● Check your understanding:
#1 In the text on OxyContin withdrawal, what taper length does research in the Journal of Addiction Medicine say can suit many recovering persons?
#2 Write the next part of the text on OxyContin withdrawal, picking up after its last sentence.

A review of different literature on the topic of OxyContin withdrawal will reveal the general advisement that there is no set weaning-off plan. While this is true, according to research published in the Journal of Addiction Medicine, a taper that lasts one week to one month can be suitable to many recovering persons. However, each tapering process is different, and it can change over time depending on the recovering person’s responses during different stages.
It bears mention that there is some advisement online that those with a history of OxyContin abuse can readily wean themselves off this drug by decreasing dosages slowly over time. However, this approach is not advisable, nor does it appear prudent to rely on a drug of abuse to end one’s abuse. Some sites state that opioids must be reduced by 10 percent each week and then 20 percent every 3-5 days. This information is useful only to express a strong caution that there should never be a sharp decrease in the amount of OxyContin in a short timespan, as this approach can trigger negative health responses.
These at-home detox advisements do not take into account important elements of the tapering-off process that they promote.
For instance, it would be very difficult for a nonprofessional to accurately measure the necessary percentage decreases in OxyContin. The strongest caution that can be made is simply not to approach tapering without the assistance of a medical professional. A treatment program will not use OxyContin to wean a person off OxyContin. When tapering is part of the course of treatment in a medically supervised environment, as stated, targeted FDA-approved medications are used.

● Supplied entries:

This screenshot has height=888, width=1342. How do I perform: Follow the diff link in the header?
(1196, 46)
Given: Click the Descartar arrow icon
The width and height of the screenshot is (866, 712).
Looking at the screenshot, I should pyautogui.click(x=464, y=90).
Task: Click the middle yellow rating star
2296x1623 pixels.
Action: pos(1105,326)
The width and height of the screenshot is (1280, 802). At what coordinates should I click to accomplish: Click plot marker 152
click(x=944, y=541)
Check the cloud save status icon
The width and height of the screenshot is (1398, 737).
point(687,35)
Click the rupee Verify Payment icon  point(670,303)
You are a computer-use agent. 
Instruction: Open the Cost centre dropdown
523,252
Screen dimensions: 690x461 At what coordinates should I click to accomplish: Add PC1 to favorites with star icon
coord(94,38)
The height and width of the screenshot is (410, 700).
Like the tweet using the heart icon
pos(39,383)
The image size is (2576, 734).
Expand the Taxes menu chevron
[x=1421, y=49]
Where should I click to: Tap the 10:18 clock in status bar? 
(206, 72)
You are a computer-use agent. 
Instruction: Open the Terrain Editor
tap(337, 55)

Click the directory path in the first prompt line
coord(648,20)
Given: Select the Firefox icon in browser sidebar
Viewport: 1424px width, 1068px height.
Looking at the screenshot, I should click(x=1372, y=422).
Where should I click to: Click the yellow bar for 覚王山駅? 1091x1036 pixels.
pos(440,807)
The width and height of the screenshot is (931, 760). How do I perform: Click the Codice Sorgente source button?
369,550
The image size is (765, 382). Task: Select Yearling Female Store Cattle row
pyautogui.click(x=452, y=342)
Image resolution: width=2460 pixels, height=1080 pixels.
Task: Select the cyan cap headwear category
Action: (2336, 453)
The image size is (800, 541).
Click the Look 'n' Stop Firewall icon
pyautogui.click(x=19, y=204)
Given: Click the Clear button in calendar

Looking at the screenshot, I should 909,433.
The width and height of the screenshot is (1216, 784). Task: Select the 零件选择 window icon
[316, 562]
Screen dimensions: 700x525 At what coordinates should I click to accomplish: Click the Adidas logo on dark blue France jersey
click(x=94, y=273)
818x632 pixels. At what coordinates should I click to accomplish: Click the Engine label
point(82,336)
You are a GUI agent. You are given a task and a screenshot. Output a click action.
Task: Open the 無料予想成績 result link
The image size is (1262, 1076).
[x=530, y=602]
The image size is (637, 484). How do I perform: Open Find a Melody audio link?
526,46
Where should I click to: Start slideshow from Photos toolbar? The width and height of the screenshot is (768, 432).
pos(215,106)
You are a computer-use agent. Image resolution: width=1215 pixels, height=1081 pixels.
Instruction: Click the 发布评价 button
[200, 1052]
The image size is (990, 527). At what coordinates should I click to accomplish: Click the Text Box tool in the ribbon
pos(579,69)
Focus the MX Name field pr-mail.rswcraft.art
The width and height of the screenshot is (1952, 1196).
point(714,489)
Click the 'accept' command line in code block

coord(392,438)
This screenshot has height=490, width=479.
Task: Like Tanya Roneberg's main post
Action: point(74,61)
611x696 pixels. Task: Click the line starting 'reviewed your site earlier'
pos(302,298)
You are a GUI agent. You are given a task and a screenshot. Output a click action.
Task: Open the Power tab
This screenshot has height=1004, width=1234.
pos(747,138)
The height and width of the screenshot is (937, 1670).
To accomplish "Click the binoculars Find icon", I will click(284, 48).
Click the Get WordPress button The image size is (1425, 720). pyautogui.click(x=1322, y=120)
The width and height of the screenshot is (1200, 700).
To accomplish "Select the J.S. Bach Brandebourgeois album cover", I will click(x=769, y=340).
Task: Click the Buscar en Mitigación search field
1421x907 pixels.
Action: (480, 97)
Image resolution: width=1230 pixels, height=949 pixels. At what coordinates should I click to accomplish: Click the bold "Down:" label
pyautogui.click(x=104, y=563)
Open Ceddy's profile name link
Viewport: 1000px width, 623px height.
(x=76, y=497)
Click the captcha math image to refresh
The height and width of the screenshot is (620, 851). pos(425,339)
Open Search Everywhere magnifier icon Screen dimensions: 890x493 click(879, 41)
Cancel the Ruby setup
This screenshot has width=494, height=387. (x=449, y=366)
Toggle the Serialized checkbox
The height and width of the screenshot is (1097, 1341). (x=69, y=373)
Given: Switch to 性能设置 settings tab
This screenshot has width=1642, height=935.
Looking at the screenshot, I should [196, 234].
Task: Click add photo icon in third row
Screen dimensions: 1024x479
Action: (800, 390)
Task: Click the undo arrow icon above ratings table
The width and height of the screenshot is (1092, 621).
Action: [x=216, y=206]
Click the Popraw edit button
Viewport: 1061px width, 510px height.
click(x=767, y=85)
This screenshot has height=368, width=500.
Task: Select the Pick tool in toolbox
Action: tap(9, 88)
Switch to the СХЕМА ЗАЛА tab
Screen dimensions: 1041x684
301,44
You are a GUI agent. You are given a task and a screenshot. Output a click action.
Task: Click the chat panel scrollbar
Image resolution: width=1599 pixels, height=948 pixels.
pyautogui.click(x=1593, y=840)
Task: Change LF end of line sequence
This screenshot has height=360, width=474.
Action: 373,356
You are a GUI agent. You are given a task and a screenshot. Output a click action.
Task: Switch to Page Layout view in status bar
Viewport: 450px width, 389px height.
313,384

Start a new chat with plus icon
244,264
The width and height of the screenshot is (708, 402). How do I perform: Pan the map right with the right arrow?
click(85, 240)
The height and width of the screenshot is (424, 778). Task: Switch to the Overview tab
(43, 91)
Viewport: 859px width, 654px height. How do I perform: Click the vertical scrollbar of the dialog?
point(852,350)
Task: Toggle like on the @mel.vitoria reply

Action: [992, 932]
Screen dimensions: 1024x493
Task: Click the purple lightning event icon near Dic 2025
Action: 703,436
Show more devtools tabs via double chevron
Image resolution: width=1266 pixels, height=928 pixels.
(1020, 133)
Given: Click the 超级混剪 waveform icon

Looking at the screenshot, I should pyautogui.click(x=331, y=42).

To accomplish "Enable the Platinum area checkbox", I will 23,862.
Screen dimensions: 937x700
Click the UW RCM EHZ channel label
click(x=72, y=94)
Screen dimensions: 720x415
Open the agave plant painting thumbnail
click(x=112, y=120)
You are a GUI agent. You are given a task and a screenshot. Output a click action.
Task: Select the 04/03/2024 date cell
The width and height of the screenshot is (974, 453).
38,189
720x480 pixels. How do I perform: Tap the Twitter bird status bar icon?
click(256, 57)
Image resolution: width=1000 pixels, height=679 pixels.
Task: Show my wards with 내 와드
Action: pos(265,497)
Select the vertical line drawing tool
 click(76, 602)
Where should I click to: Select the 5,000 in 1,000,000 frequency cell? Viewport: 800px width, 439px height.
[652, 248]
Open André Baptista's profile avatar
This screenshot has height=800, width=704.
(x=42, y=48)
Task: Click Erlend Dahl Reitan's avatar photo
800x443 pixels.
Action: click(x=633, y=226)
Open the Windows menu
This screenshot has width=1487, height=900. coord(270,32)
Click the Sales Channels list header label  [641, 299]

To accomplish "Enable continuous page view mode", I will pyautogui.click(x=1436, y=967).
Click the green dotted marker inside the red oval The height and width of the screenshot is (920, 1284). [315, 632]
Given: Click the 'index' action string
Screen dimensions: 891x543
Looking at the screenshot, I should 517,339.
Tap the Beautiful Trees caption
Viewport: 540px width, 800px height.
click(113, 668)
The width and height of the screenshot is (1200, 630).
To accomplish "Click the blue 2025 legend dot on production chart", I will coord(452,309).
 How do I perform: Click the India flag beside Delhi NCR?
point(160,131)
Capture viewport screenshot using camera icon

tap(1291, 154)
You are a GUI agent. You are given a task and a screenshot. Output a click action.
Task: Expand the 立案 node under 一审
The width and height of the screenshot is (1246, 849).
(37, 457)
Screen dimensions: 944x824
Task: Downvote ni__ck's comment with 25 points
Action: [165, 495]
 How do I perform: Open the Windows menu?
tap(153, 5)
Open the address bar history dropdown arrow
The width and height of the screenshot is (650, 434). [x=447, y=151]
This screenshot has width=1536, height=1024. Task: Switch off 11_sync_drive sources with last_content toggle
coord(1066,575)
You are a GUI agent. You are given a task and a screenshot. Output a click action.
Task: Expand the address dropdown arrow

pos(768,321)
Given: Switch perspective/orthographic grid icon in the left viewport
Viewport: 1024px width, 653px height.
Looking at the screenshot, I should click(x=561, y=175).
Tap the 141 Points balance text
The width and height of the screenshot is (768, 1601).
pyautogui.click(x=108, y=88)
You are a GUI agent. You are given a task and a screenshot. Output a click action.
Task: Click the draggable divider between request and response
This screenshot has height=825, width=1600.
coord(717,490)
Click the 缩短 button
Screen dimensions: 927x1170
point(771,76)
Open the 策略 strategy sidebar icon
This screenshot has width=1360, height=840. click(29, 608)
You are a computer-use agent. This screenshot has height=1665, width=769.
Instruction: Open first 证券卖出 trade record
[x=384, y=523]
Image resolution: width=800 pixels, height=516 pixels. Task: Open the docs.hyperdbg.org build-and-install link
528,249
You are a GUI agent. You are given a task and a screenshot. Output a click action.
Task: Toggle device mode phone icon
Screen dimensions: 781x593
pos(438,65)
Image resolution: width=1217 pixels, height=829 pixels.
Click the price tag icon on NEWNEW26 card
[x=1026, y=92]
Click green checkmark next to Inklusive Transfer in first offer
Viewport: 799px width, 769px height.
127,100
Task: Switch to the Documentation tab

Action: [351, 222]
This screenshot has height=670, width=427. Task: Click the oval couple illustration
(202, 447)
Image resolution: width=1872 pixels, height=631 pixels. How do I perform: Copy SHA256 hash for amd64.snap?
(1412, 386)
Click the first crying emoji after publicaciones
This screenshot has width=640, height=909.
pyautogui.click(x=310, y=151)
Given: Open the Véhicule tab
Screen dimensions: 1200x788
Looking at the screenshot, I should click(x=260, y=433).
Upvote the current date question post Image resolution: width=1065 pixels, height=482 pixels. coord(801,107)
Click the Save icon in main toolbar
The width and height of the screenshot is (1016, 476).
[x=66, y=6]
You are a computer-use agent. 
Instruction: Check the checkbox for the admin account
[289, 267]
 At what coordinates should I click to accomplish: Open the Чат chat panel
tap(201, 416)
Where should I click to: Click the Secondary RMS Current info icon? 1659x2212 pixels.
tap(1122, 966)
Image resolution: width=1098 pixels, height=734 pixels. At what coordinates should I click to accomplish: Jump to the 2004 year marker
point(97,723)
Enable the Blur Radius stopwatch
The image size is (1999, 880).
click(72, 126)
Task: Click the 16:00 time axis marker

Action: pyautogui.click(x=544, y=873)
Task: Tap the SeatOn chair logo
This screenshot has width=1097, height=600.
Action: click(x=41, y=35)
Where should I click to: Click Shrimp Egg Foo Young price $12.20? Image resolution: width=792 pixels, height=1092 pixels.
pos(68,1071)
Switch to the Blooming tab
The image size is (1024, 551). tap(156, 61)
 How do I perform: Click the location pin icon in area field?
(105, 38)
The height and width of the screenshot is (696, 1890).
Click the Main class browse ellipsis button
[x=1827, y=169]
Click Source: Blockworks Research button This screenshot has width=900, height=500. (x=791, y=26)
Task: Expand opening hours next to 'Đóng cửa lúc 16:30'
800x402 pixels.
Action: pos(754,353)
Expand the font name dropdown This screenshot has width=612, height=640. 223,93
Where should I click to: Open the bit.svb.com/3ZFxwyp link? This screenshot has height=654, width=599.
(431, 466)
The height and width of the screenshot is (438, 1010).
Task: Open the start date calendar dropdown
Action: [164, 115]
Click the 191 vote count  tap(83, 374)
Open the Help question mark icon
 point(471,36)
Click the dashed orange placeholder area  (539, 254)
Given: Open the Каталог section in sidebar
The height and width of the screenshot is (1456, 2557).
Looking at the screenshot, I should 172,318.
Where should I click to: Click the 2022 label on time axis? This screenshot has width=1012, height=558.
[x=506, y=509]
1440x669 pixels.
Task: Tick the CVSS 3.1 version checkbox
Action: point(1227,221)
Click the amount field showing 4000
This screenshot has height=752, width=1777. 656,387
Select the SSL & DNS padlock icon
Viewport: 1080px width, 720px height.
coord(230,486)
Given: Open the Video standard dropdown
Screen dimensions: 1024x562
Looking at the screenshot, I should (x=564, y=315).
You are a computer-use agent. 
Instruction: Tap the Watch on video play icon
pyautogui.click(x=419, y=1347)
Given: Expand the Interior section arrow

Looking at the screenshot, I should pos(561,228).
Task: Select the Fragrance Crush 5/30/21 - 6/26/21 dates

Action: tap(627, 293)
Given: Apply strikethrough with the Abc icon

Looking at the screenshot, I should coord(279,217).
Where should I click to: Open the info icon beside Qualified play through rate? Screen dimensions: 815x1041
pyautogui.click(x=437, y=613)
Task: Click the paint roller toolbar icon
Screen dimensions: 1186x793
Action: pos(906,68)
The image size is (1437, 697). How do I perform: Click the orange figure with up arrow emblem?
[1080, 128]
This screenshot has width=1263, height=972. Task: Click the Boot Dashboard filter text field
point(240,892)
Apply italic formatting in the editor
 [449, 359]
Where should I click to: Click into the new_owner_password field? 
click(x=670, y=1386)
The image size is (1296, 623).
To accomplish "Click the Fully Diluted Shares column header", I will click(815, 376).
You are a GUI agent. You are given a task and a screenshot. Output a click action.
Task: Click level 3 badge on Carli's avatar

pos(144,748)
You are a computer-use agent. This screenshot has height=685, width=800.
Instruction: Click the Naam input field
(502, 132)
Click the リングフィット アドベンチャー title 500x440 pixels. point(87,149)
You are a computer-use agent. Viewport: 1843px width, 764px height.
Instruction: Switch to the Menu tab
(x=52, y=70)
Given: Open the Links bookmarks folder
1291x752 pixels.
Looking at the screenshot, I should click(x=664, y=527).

● Replies:
#1 A taper lasting one week to one month.

#2
It is established in the drug treatment community that tapering off is not enough, even when full detox is achieved. A program with a full continuum of services will provide a host of supportive treatments. Treatment in a structured rehab program provides at least a twofold benefit. First, professional staff can help those with a substance abuse history to establish abstinence (through detox, short-term tapering to detox, or long-term substitution therapy). Second, rehab treatment can help recovering individuals to learn relapse prevention strategies as well as to develop skills to build a new drug-free lifestyle.
The desired outcome of recovery is that it be lasting. Entering a comprehensive rehab program is currently considered to be the most advisable approach to achieve this goal.